An Overview Of The Voicebot Conversational AI Landscape

And how and why the ecosystem is fragmenting.

Cobus Greyling
3 min readNov 10, 2022


Below is a graphic depicting the current voicebot conversational AI technology landscape in terms of voicebot frameworks, orchestration engines, LLMs, NLU Design, ASR and Speech Synthesis.

Something which is evident from this image is the fragmentation of the voicebot conversational AI ecosystem. This fragmentation is driven by three major factors.

The first factor is the introduction and proliferation of voice as a modality and the rising importance of voice as an integral part of implementing Contact Centre AI (CCAI).

The second factor is that due to Conversational AI (CAI) implementations scaling in terms of functionality and complexity. This scaling necessitates the implementation of good data practices like NLU Design which was largely absent in the past.

The third factor is the advent of Large Langauge Models (LLMs) and the implementation of LLMs in voicebots.
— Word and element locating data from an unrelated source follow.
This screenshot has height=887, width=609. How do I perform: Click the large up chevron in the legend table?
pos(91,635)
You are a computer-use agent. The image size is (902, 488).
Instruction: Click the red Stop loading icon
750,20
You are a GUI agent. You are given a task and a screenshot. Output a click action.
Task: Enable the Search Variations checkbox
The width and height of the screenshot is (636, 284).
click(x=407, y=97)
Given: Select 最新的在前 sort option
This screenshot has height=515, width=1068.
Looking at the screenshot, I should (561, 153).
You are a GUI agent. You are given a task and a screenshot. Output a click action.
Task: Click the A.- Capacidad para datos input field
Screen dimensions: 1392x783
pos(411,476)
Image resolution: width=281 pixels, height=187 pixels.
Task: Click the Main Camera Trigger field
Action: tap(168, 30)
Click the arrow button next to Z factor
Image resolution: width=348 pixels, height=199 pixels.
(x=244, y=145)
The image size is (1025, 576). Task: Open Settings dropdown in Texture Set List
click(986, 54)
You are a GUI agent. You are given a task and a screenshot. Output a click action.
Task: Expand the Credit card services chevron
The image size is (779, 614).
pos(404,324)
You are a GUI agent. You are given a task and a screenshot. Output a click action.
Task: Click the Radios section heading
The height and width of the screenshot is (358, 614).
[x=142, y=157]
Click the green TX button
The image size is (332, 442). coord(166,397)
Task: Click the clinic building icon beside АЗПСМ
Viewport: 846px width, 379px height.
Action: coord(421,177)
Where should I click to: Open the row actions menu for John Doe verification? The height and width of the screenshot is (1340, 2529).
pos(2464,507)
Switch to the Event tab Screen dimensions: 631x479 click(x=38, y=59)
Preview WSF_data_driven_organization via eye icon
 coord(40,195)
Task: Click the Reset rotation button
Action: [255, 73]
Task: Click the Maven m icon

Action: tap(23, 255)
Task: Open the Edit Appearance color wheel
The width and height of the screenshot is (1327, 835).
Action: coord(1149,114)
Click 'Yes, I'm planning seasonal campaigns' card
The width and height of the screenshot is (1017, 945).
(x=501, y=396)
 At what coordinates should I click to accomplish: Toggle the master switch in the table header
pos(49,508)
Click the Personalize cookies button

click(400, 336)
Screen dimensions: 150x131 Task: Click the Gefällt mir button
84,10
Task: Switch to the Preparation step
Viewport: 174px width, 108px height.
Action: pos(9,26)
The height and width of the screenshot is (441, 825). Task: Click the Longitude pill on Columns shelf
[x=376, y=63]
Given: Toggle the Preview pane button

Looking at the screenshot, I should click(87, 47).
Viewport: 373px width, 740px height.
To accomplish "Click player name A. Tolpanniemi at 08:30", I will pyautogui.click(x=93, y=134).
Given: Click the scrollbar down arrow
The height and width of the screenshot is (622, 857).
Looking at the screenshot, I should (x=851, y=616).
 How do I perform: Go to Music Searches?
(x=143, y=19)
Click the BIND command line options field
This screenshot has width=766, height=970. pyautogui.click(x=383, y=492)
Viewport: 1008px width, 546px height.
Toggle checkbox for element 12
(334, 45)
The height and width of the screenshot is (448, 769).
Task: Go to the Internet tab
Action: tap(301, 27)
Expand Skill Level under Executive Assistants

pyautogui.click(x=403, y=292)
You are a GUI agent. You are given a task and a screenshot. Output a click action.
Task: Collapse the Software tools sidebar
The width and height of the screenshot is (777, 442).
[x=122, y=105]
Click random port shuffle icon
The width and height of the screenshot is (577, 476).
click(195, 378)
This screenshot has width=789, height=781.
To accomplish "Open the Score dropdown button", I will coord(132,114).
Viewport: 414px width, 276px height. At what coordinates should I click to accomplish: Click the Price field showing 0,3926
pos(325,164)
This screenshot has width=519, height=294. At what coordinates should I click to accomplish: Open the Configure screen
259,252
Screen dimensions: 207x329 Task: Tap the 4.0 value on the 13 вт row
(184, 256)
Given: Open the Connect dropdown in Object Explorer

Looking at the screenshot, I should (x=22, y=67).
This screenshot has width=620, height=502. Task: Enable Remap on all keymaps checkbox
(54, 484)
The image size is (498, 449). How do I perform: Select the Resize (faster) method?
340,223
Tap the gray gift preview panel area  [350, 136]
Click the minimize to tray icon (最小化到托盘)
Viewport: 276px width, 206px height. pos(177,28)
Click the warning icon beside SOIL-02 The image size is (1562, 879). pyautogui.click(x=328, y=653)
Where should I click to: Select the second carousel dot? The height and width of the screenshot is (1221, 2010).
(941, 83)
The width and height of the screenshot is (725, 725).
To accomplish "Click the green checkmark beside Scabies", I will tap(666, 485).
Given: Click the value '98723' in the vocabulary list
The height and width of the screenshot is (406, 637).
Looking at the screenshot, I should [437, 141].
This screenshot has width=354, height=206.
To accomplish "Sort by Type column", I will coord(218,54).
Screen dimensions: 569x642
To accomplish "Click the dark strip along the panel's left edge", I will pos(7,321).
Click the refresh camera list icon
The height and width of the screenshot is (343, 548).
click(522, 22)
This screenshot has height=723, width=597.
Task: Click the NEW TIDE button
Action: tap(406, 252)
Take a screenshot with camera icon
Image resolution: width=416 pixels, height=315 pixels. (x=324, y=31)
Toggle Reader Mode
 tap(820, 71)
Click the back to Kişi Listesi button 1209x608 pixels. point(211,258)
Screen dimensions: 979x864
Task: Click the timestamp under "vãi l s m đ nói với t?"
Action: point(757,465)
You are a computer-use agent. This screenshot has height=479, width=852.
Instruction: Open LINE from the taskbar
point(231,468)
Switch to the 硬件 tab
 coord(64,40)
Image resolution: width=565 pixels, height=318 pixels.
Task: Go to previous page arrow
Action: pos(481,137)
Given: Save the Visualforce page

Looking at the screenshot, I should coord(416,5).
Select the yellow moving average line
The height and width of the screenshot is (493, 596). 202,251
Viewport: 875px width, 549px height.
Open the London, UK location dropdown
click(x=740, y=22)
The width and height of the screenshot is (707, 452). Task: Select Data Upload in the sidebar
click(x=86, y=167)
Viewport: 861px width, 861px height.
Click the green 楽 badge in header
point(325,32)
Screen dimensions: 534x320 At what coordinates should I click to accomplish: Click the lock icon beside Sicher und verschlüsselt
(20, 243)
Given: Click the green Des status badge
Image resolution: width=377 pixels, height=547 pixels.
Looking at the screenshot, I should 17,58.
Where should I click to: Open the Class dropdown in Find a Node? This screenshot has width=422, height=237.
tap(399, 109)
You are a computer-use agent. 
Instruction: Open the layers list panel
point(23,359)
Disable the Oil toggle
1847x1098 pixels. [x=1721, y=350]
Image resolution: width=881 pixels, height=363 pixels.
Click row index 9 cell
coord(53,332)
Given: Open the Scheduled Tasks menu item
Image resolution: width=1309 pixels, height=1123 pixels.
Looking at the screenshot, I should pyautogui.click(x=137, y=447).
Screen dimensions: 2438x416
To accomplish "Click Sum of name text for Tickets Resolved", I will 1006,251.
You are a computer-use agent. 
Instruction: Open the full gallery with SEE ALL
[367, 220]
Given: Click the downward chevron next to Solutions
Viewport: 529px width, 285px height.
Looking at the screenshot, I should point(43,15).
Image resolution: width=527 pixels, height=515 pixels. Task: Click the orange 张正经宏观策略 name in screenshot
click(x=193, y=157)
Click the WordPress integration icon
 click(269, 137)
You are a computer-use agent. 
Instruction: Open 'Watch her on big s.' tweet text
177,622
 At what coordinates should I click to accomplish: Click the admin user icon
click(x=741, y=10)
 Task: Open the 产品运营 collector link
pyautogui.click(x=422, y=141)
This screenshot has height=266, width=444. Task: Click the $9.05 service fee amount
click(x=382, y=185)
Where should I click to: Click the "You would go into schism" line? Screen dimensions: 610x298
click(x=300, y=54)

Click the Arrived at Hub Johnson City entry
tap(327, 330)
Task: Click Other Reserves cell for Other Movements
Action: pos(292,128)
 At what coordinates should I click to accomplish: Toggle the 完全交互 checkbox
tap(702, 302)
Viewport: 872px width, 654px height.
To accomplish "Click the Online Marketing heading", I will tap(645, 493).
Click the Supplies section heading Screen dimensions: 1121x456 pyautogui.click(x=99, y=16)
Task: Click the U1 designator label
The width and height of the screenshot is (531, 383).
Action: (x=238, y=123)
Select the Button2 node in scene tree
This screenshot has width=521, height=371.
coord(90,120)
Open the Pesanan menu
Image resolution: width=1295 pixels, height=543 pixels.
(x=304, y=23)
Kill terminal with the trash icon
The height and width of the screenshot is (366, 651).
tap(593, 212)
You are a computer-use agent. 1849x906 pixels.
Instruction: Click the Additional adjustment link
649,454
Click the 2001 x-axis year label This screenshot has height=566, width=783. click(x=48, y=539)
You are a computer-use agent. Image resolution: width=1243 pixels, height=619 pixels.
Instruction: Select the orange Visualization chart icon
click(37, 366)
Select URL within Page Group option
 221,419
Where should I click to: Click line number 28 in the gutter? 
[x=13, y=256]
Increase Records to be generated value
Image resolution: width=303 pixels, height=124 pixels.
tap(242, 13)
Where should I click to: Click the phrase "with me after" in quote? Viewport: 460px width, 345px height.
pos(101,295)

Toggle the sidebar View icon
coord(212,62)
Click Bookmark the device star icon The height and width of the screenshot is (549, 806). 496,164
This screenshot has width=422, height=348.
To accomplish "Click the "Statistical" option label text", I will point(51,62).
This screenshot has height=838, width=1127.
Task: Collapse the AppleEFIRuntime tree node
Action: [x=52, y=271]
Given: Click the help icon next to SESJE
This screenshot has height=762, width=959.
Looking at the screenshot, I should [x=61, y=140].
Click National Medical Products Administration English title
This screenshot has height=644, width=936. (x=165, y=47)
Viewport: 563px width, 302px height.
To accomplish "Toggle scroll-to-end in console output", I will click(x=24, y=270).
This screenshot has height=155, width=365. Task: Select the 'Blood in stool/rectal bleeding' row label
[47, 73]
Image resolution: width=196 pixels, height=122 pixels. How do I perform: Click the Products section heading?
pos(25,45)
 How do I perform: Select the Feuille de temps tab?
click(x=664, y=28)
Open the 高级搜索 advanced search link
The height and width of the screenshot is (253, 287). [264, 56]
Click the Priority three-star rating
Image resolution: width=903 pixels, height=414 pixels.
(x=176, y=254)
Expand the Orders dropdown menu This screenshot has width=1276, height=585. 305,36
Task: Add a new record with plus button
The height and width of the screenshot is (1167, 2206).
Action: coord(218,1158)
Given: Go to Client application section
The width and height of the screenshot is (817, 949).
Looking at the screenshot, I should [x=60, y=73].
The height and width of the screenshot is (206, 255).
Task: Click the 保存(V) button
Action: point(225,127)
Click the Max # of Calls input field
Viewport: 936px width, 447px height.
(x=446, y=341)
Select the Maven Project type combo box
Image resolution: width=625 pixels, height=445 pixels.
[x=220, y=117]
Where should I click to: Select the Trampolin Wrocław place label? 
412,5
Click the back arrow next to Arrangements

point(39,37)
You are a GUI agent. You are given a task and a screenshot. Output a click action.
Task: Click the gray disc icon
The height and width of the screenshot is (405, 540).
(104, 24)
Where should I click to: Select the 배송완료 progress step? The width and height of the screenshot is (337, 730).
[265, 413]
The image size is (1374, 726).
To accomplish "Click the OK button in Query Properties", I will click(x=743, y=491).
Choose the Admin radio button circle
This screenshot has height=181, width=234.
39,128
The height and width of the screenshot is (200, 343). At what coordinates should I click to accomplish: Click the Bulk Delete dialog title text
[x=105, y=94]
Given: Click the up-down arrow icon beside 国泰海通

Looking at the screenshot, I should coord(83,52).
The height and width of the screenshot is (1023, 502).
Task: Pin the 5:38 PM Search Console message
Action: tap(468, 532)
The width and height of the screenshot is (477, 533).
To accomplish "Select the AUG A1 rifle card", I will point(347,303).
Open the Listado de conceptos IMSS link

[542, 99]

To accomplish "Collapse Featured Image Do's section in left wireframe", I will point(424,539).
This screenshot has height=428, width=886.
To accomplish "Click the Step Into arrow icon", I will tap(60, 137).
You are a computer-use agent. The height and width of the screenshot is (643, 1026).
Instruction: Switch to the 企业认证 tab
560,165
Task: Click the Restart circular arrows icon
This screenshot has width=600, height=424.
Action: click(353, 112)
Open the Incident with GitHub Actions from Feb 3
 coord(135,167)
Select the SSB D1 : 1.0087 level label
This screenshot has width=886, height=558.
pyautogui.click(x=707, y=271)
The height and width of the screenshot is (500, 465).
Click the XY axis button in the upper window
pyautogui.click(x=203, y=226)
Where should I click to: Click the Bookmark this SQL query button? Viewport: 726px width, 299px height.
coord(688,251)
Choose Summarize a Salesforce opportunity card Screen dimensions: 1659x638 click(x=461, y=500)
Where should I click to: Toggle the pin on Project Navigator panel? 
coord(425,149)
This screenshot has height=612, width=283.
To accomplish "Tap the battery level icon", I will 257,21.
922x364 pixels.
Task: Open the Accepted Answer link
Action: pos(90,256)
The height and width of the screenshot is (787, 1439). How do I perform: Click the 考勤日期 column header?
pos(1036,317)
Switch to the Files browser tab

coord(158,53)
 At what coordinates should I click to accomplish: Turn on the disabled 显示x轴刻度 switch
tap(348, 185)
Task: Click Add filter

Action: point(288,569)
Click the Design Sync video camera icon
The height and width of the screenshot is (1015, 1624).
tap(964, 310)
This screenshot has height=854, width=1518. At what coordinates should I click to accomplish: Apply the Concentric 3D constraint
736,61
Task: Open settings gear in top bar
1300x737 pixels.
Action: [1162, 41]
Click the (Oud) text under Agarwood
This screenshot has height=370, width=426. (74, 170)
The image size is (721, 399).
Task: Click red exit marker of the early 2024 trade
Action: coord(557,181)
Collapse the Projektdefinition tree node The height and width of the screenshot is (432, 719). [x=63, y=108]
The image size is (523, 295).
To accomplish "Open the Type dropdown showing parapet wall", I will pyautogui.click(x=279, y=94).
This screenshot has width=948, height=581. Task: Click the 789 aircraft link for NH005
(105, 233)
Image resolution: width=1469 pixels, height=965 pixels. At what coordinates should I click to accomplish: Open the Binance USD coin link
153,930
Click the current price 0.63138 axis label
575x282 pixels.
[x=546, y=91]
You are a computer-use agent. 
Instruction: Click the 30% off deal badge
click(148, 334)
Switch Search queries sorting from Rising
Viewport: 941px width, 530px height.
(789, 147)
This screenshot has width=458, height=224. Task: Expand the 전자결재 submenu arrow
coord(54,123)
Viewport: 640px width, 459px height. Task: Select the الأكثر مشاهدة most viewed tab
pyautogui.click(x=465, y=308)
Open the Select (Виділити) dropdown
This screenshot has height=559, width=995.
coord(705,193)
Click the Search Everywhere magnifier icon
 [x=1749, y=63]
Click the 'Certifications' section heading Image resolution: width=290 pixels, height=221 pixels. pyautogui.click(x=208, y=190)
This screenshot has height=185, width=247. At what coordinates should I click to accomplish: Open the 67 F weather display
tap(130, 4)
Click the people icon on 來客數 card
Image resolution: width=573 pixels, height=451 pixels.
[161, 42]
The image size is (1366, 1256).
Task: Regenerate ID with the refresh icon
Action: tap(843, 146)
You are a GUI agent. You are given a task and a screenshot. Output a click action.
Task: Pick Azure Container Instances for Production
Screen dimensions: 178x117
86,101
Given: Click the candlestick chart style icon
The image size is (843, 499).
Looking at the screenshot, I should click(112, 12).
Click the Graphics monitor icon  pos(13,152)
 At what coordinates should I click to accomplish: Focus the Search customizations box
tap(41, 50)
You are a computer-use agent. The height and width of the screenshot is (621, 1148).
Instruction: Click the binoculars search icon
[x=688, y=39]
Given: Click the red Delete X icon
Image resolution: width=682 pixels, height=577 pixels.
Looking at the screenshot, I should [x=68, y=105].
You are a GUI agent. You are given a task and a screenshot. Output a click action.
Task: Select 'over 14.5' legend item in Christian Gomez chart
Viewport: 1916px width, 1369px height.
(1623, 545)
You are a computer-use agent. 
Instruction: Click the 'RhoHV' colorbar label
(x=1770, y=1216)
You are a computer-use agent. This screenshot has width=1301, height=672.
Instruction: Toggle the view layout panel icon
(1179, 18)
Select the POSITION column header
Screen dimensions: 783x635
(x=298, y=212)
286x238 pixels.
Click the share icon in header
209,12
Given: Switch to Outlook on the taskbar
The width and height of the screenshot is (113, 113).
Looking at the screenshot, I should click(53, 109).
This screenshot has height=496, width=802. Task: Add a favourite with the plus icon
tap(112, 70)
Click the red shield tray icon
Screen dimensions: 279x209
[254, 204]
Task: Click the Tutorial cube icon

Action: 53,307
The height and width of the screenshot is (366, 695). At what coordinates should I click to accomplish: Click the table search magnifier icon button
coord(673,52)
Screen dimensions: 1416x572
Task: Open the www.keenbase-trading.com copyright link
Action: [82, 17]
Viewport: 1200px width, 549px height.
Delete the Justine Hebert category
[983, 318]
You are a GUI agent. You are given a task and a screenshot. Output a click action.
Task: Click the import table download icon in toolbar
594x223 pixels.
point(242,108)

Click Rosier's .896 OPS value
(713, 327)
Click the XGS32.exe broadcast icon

Generative models are a subset of LLMs which can be used for bot response design, semantic search and to a limited degree, dialog management.

Voice orchestration is an element an increasing number of chatbot development frameworks are introducing. This approach allows for developers to voice enable their chatbots by selecting within the development environment:

  • An automatic speech recognition (ASR/Speech-To-Text) provider.
  • A speech synthesis provider (Text-To-Speech/TTS).
  • In some cases an Audio/SIP gateway is baked into the solution.
  • The Conversation Design and Response Design (Message Abstraction) elements are adapted so portions of the flow and messaging can be designed for voice specific implementations.

Lastly, there is significant innovation in the areas of TTS and STT by companies like respeecher and Deepgram, to name only two.